> **Your task**
Begin at the line containing "The height and" and copy exactly through the last line of the listing, skipping every picture.

Extracted entries START

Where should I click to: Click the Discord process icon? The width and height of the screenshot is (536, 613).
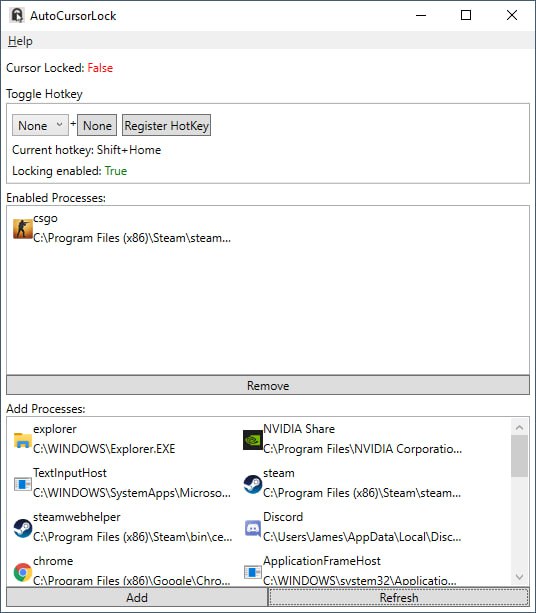253,528
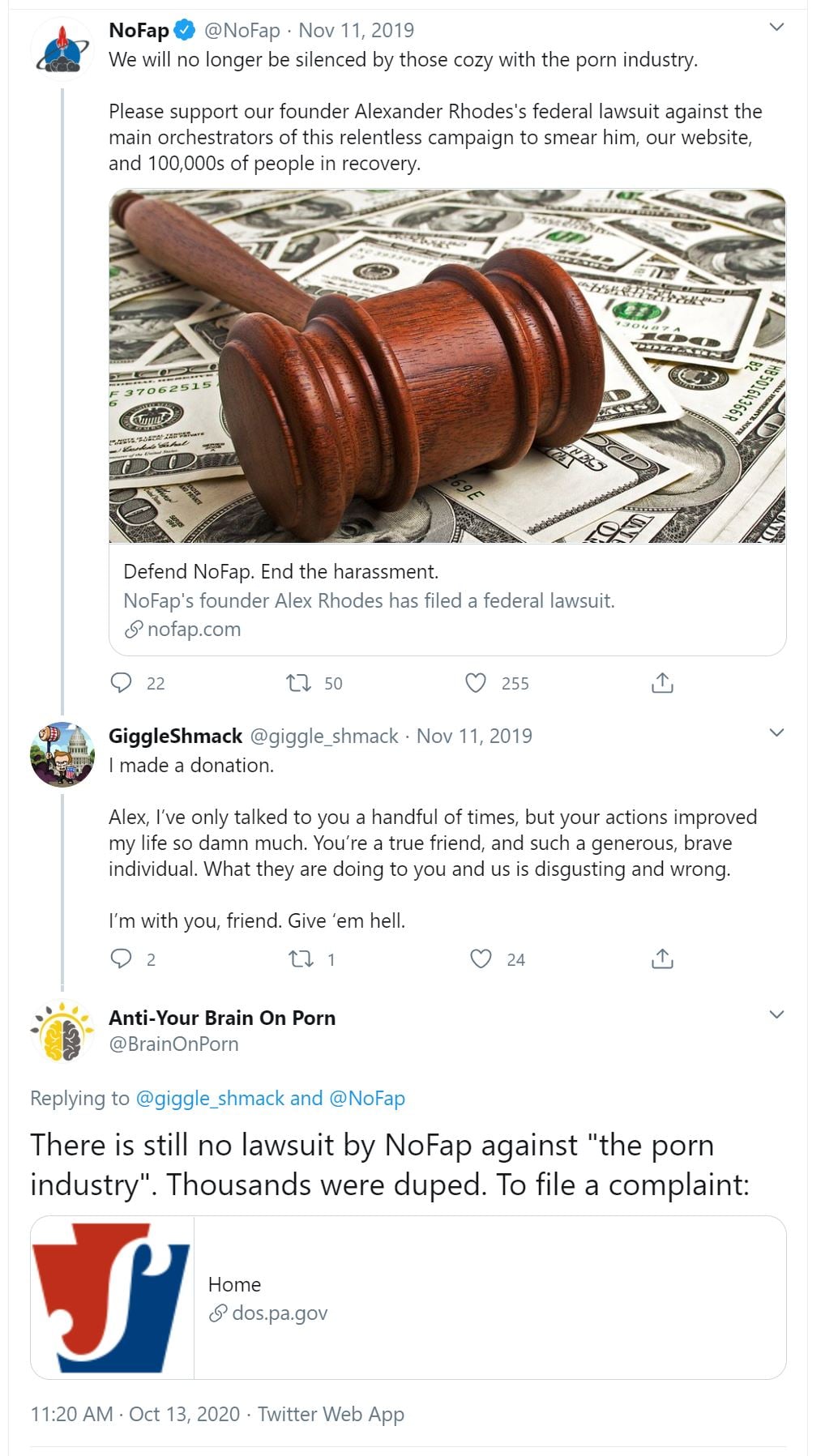Share the NoFap tweet
Viewport: 838px width, 1456px height.
pos(662,683)
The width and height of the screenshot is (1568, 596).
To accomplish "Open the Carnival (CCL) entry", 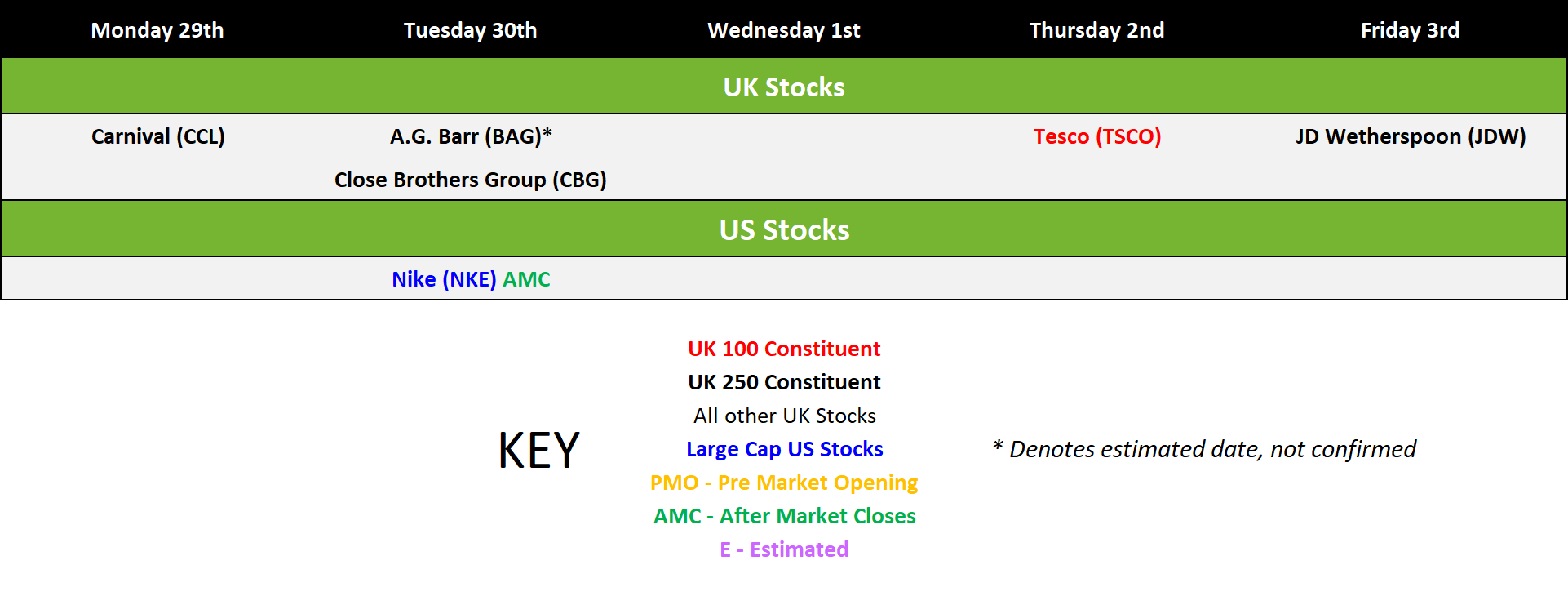I will [x=157, y=136].
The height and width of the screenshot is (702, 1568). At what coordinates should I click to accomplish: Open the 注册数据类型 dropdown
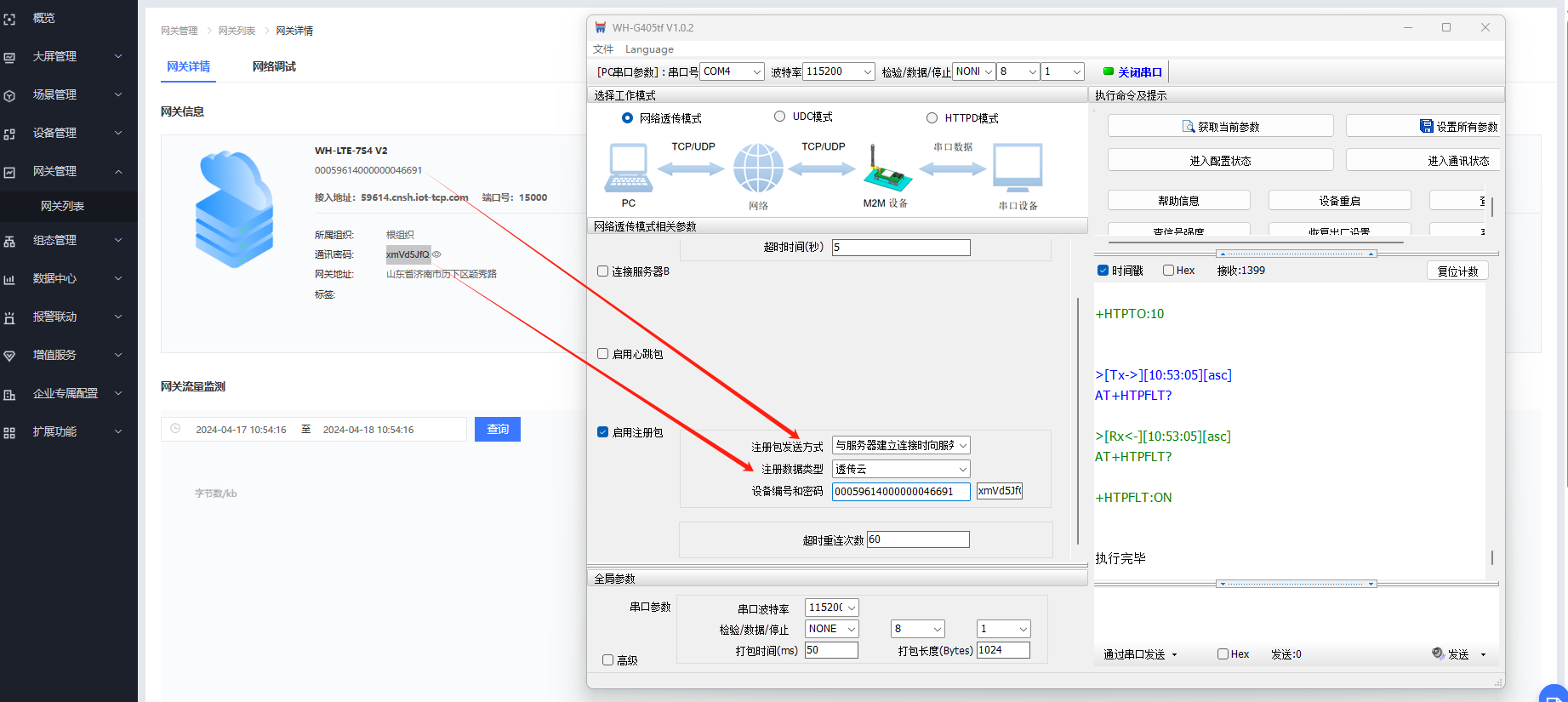pyautogui.click(x=901, y=469)
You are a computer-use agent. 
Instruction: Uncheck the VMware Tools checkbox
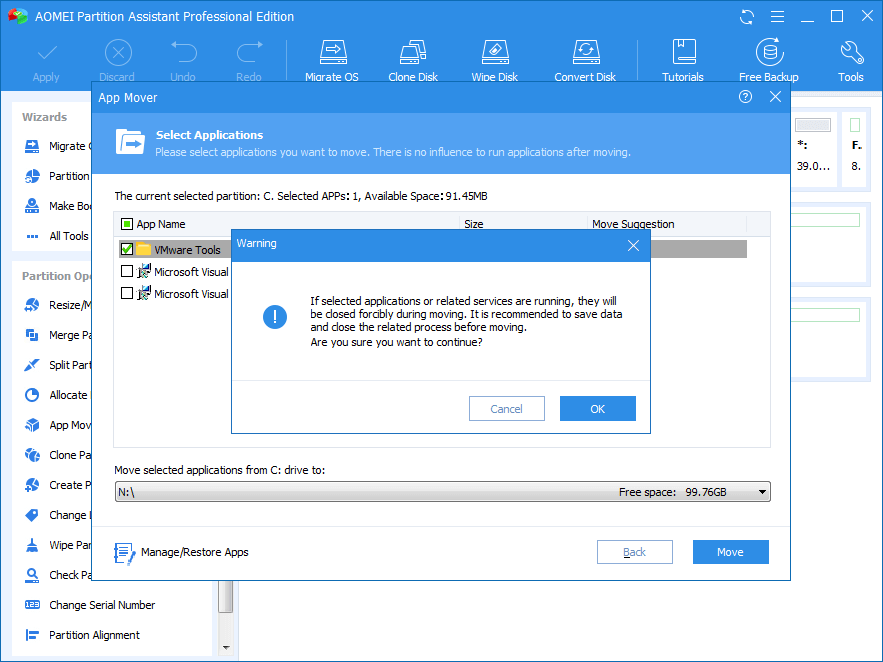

Extracted entries END

> **Answer to the problem**
The height and width of the screenshot is (702, 1568). At what coordinates should I click to accomplish: Open the 注册数据类型 dropdown
pyautogui.click(x=901, y=469)
You are a computer-use agent. 
Instruction: Uncheck the VMware Tools checkbox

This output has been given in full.